*** Opening EXCERPTED RECORDS ***

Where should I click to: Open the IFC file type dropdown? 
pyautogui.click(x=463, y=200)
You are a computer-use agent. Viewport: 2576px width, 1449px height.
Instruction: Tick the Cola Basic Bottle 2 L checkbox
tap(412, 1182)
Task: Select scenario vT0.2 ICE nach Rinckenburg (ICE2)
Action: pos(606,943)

*** Closing EXCERPTED RECORDS ***

### WHAT YOU ARE ASKED TO DO
Set down nothing but the lines from the one containing "Instruction: Tick the" through the end of the entries above, exactly as written, both ends counted.

### EXERCISE RESPONSE
Instruction: Tick the Cola Basic Bottle 2 L checkbox
tap(412, 1182)
Task: Select scenario vT0.2 ICE nach Rinckenburg (ICE2)
Action: pos(606,943)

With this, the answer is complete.